One silver lining to the 1-16 start by the Houston Rockets — which includes 15 consecutive losses and counting, as of Tuesday — involves implications for the 2022 NBA draft, which takes place next June.
Unlike last season, when a top-four-protected pick swap (owned by Oklahoma City from the Chris Paul-Russell Westbrook trade) meant nearly a 50% probability of Houston losing its top draft pick, there is no potential swap attached to the team’s 2022 first-round selection.
In other words, barring a miraculous in-season turnaround, the Rockets are effectively guaranteed to land a top selection. It’s simply a matter of where they slide in during the NBA’s 2022 draft lottery. Should Houston maintain its current position as the league’s worst team, its lowest possible selection would be at No. 5 overall in the first round.
That’s the floor scenario, of course. The upside is that no team would have better odds than the Rockets of securing the No. 1 overall pick. And since draft forecasts have no knowledge of how the lottery will turn out, their projections are based on current records. At the moment, that would mean Houston picks first. The Rockets will also own a 2022 first-round pick from either Miami or Brooklyn, whichever is higher.
With the 2021-22 seasons now underway for college basketball and many international leagues, the first wave of mock draft projections is emerging. On Tuesday, Nov. 23, For The Win’s Bryan Kalbrosky and Sports Illustrated’s (SI) Jeremy Woo made their initial 2022 NBA draft selections, and here’s a look at who they have the Rockets taking. For complete analysis of all picks, visit the For The Win and SI websites.

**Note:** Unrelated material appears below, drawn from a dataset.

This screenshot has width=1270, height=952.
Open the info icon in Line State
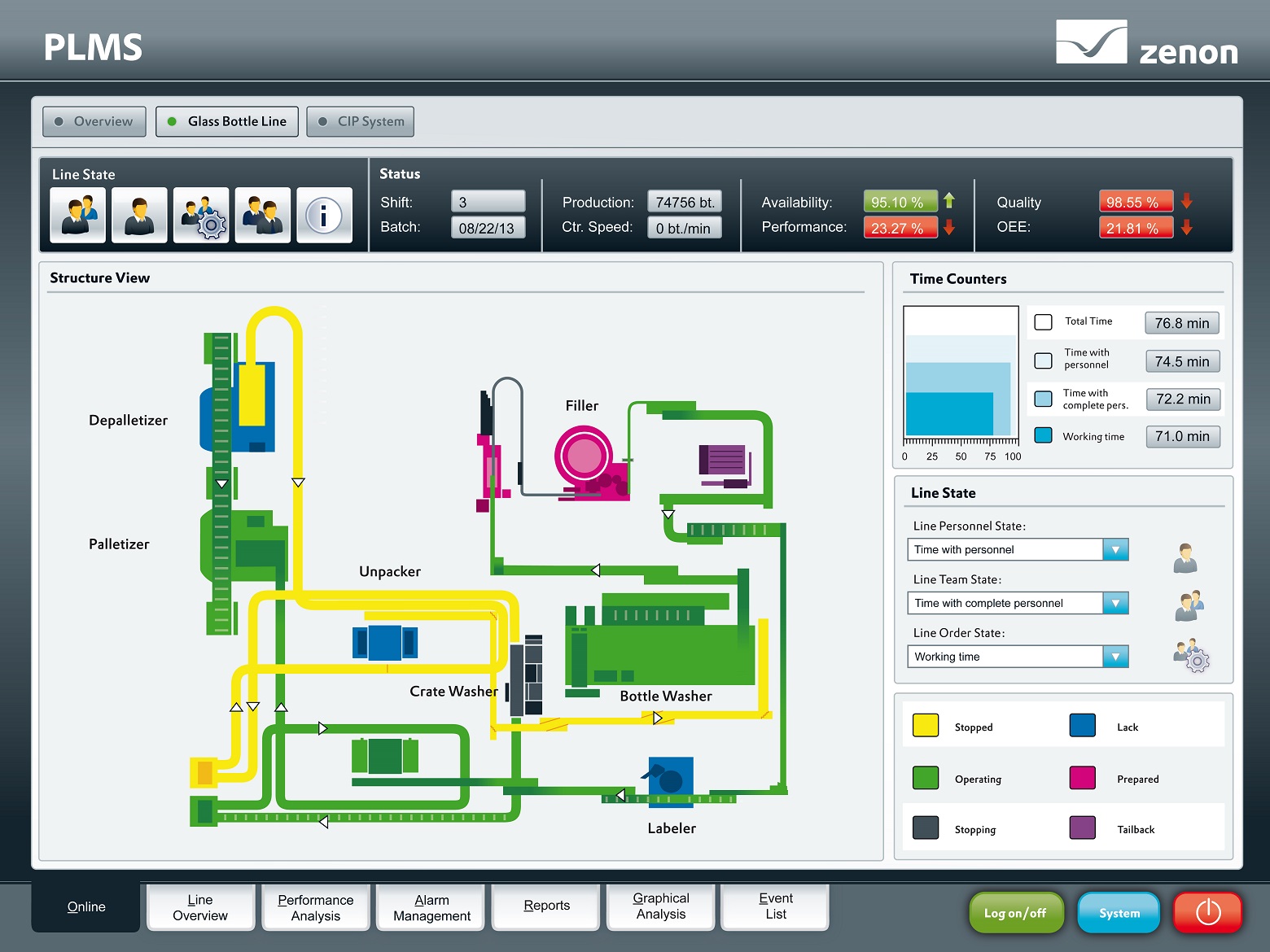pos(324,216)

Report: Rockets won’t include first-round draft pick to trade John Wall
2022 NBA Mock Draft: Predicting all picks, led by Chet Holmgren to Rockets
For The Win, No. 1: Paolo Banchero, Houston pick
Big, Freshman, 6-10 (Duke)
Bryan Kalbrosky: The Houston Rockets have loaded up on hoopers (e.g. Jalen Green, Kevin Porter Jr., Josh Christopher) and could add another in Duke’s Paolo Banchero, a ridiculously fluid athlete who can beat his man and shoot off the dribble even though he is 6-foot-10. During his collegiate debut against Kentucky, playing against several NBA players, it was easy to pick him out as the best player on the floor.
Sports Illustrated, No. 1: Paolo Banchero, Houston pick
Jeremy Woo: Profiling as a potential offensive fulcrum at the power forward spot, Banchero compares favorably from a skill perspective to players like Julius Randle and Blake Griffin at the same stage of their careers. He’s hyper-polished and is viewed by scouts as a safe bet to have a lengthy, productive NBA career.

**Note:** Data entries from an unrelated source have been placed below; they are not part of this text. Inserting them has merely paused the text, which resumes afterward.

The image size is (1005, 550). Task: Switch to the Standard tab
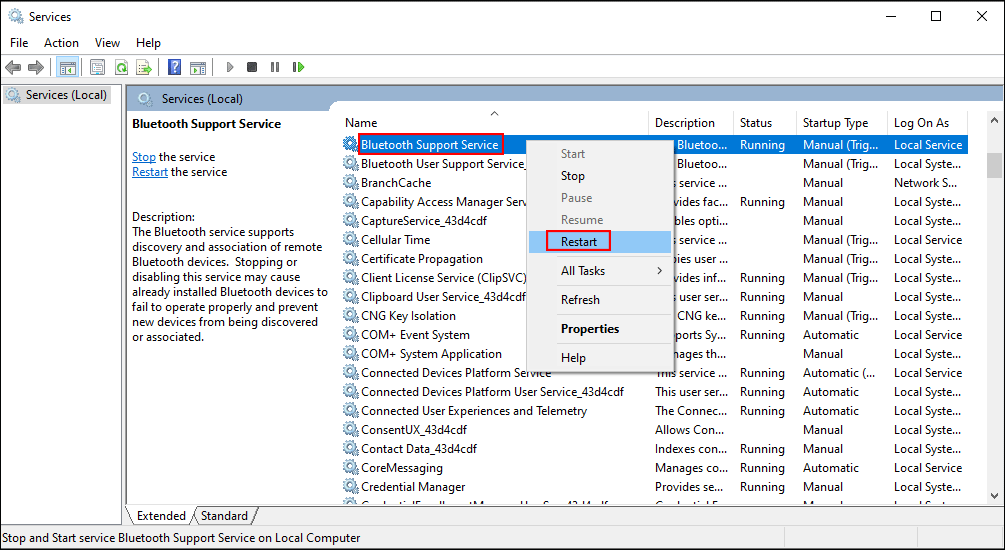(x=224, y=516)
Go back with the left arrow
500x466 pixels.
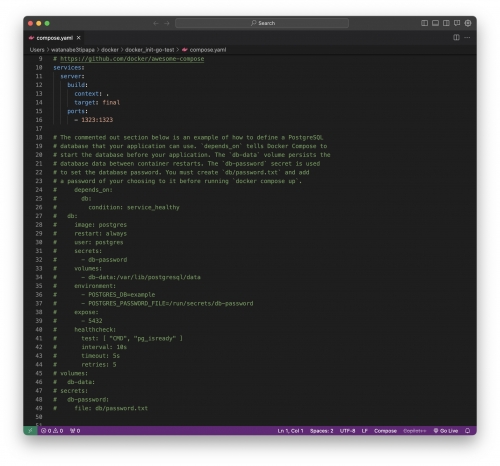[x=156, y=23]
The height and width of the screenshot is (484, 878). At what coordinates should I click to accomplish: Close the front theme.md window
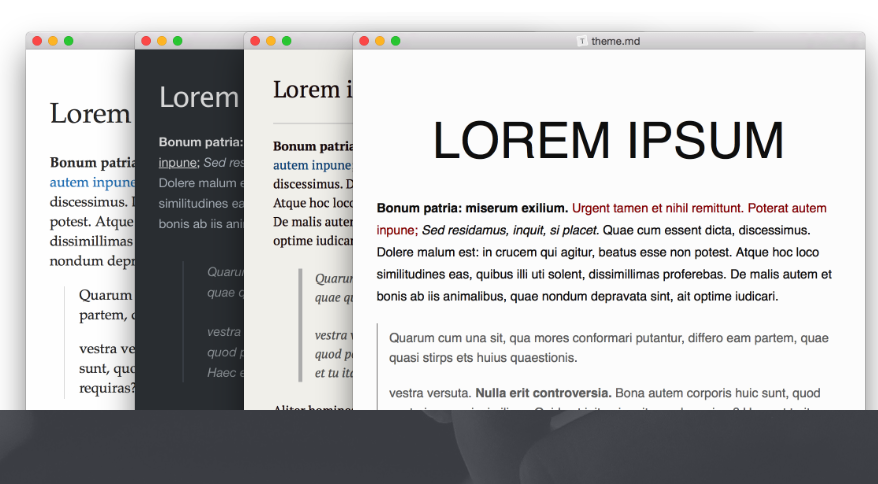[364, 41]
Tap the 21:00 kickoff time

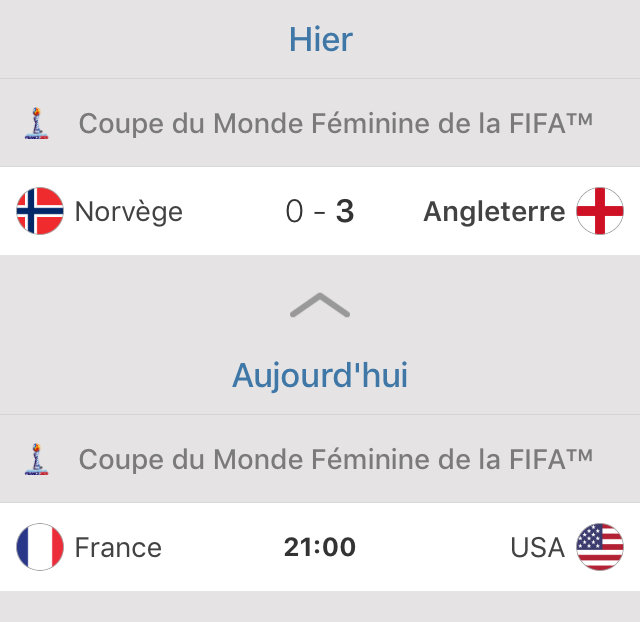(x=320, y=548)
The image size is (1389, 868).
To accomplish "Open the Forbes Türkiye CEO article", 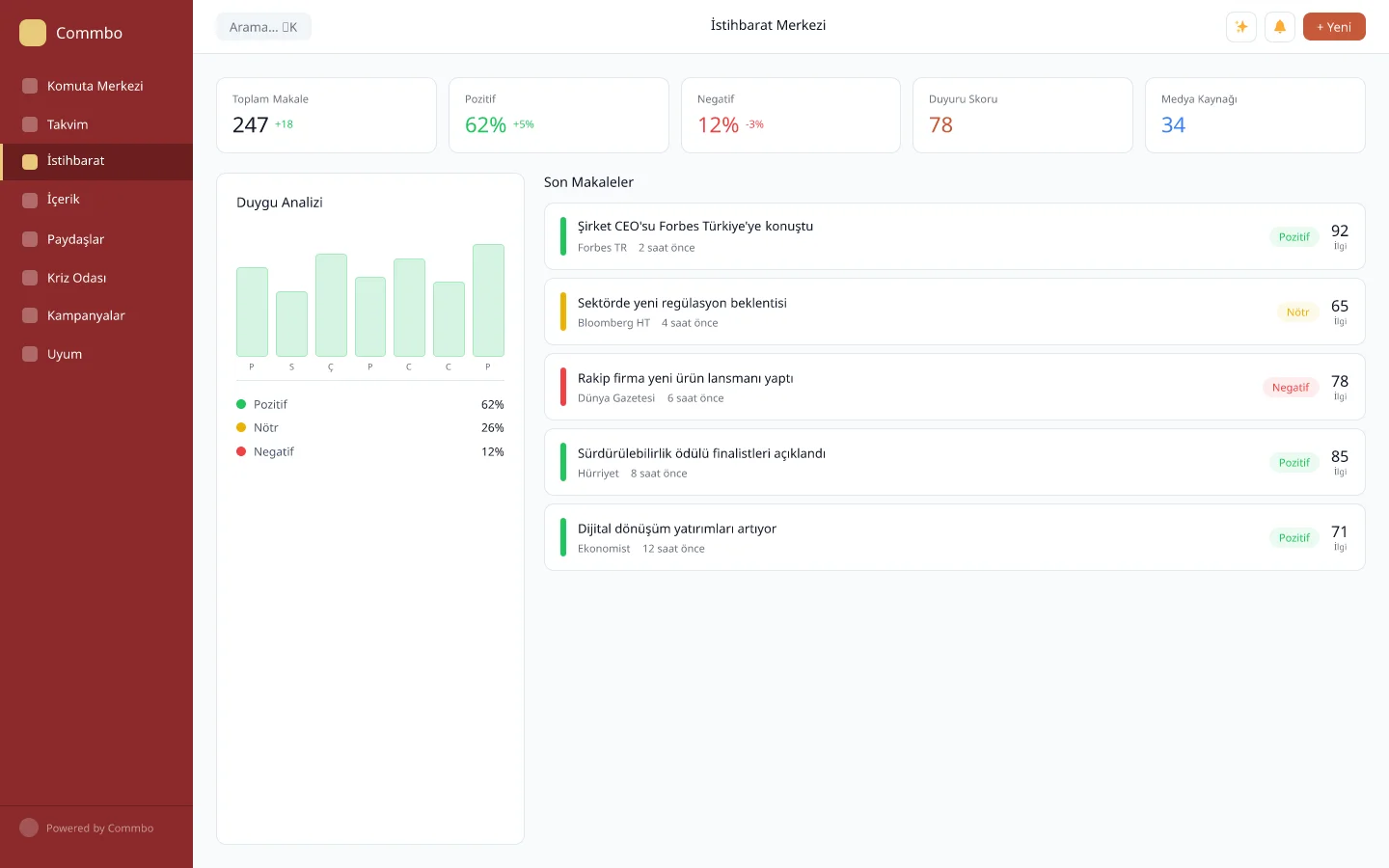I will 694,227.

While not an elite leaper or natural rim protector, Banchero is a smart positional defender with enough size and strength to hold his own and eventually add a bit of value on that end. Offensively, he’s able to compensate for his lack of explosiveness in tight spaces with his physical heft, coordination, and exceptional handle for his size.
For The Win, No. 24: Bryce McGowens, via Miami pick
Wing, Freshman, 6-6 (Nebraska)
Bryan Kalbrosky: Houston’s front office could swing for the fences with Nebraska’s Bryce McGowens this offseason because they have so many draft assets. He’s a hot-and-cold scorer who still needs more polish and consistency, but when he’s firing on all cylinders, it’s hard to stop McGowens.
Sports Illustrated, No. 24: Kennedy Chandler, via Miami pick
Guard, Freshman, 6-0 (Tennessee)
Jeremy Woo: Chandler has been touted as the top true point guard in his freshman class and has been generally effective to start the year, save for a dud game against Villanova. He’s undersized and doesn’t have much room to add muscle to his small frame, meaning his long-term success will depend on his own savvy and ability to utilize his end-to-end speed. Chandler competes defensively but won’t be a plus at his size against bigger, stronger guards in the NBA. Basically, there’s a lot riding on his ability to be supremely efficient on offense and make teammates better.
He’s off to a hot start shooting the ball and should be among the better pass-first guards in college hoops, but his upside is somewhat capped by his physical limitations, and he profiles more realistically as a second-unit floor leader in the long run. He’ll have a good platform to shake those concerns at Tennessee, which is giving him plenty of responsibility.